While Buckland designed the architectural fittings and furniture and Sears carved them, much of the actual assembly was probably done by the shop’s house joiners, who seemed to have been unfamiliar with standard cabinetmaking practices. That observation is borne out by all of the furniture attributed to Buckland, including the CWF table, which was constructed with coarse thick leg stock of the size commonly used for joists and studs. The mortise-and-tenon joints at the legs and rails are crudely cut and secured with wooden pins far larger than normal, while the three medial braces are set into roughly sawn angled mortises. The rail moldings and central shell are not only glued in place but also secured with exposed finishing nails that would have been quite obvious when new. The deep rabbets that support the marble top were cut into the frame after assembly, thus invading and to some extent compromising the joinery, while the blocks nailed to the bottoms of the foot plinths are clearly an afterthought applied to correct the height of the table.
Distinguished by many stylistic and structural idiosyncrasies, Buckland’s furniture and architectural interiors are valuable reminders of the high degree of interaction between artisans during the colonial period. The CWF table is an example of how the talents of designer, carver, and joiner combined to produce a form meant to interact aesthetically with its architectural setting.

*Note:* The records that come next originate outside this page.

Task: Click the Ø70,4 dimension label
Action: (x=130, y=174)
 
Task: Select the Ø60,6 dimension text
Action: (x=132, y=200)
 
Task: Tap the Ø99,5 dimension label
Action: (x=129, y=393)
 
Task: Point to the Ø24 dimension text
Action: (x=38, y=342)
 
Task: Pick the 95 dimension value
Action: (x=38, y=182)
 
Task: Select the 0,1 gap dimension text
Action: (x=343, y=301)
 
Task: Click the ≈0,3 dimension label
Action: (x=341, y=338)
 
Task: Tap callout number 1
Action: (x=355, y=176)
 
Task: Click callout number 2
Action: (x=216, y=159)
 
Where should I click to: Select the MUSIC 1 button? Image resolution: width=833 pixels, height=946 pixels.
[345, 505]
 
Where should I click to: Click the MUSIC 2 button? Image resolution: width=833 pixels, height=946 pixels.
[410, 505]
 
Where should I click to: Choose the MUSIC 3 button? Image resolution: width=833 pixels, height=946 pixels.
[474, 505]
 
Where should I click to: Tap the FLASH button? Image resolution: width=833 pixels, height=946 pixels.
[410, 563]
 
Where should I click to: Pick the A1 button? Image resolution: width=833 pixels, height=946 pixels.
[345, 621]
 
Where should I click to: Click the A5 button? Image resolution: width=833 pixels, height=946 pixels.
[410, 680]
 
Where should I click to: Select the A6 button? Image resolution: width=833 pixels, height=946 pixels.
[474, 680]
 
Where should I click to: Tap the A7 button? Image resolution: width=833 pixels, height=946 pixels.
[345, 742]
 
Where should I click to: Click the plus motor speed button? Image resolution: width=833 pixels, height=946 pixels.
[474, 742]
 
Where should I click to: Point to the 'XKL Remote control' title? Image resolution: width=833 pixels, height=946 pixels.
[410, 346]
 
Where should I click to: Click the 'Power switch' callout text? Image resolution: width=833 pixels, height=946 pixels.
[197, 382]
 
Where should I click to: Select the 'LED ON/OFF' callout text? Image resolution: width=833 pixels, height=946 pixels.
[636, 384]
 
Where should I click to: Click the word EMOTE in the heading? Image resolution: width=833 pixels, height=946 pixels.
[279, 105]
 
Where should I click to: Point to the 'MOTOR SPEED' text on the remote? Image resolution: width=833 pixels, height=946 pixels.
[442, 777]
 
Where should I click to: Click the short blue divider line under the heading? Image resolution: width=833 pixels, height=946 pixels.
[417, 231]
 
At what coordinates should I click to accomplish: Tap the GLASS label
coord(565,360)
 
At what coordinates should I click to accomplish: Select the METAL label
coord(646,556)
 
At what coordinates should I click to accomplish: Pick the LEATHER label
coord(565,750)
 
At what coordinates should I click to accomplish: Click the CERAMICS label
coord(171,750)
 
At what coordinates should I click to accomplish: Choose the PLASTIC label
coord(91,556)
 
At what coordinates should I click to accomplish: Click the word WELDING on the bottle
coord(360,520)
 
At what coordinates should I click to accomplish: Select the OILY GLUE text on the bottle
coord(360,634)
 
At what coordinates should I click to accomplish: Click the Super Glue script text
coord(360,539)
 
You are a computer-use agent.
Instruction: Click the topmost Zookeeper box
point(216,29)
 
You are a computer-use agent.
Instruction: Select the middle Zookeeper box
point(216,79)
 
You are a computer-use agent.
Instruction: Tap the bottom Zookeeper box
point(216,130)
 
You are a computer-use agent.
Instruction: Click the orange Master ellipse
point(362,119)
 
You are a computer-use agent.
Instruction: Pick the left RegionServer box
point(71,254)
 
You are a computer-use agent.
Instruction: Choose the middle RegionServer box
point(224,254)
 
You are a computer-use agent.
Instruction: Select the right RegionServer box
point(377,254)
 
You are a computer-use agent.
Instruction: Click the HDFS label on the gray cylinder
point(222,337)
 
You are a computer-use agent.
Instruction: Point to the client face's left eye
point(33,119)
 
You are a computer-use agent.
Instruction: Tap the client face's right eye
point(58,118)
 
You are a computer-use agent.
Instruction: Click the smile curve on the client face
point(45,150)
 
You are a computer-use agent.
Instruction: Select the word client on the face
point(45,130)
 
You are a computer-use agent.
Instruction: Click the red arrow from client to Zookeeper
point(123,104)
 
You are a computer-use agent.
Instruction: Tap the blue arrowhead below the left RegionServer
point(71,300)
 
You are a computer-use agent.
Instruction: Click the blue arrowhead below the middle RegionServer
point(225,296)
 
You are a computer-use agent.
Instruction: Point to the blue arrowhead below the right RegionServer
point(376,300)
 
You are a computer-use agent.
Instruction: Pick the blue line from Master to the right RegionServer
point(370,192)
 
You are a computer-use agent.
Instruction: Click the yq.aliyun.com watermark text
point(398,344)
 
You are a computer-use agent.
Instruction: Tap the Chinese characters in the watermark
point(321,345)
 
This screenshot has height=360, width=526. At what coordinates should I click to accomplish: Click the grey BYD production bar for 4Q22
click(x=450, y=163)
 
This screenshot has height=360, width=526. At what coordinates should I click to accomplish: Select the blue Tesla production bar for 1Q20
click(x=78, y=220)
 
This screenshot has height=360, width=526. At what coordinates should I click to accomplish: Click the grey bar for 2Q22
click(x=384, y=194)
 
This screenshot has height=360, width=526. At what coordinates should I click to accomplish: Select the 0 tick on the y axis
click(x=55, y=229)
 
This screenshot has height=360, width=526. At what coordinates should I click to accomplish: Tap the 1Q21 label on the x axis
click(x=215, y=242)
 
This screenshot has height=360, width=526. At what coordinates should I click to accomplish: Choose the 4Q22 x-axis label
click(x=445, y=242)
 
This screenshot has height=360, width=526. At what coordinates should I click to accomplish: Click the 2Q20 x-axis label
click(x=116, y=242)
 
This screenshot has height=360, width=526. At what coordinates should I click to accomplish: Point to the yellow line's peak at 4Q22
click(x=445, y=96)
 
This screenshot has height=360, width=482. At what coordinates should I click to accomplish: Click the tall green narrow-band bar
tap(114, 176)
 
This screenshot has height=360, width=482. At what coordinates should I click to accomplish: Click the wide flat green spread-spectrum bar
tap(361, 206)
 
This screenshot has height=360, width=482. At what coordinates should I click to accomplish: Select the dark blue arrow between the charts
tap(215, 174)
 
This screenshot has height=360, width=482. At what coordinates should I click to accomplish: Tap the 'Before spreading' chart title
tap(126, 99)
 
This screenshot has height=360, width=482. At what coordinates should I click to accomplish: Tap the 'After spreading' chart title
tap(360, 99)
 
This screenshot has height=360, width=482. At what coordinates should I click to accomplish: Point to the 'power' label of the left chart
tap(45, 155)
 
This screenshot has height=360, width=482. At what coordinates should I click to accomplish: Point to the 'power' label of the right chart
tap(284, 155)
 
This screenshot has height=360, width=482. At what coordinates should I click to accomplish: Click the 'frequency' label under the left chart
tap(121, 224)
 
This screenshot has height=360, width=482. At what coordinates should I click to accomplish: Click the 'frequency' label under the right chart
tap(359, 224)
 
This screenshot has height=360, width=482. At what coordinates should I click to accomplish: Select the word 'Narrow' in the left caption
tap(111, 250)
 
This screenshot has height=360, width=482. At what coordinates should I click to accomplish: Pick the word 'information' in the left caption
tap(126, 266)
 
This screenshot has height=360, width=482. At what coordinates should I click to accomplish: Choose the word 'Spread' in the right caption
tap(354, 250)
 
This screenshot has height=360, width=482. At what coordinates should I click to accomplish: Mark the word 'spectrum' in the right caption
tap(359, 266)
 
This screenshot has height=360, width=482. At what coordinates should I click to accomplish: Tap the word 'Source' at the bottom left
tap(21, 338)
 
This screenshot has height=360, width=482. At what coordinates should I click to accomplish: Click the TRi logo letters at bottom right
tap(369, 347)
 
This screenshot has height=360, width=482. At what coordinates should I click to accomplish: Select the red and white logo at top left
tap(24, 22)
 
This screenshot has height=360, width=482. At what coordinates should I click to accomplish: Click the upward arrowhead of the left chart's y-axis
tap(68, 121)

The extensive carving and prominent baroque styling certainly represent a regional exception to the prevailing neat and plain taste. On the other hand, the cultural ties to Great Britain seen in the design and construction of the table by immigrant labor reflect the prevalent Chesapeake pattern.
The table was made for John (1721-1779) and Rebecca Plater Tayloe of Mount Airy plantation in Richmond Co., Va. It descended to their son, John Tayloe III (1771-1828), and his wife, Ann Ogle; to their son, William Henry Tayloe (1799-1871), and his wife, Henrietta Ogle; to their son, Henry Augustine Tayloe (1836-1908), and his wife, Courtenay Norton Chinn; to their son, Henry Gwynne Tayloe (1874-1961), and his wife, Grace Lemmon; to their son, Henry Gwynne Tayloe, Jr. (1912-1988); and to his wife, Polly Montague Tayloe, from whom it was acquired by CWF in 1993."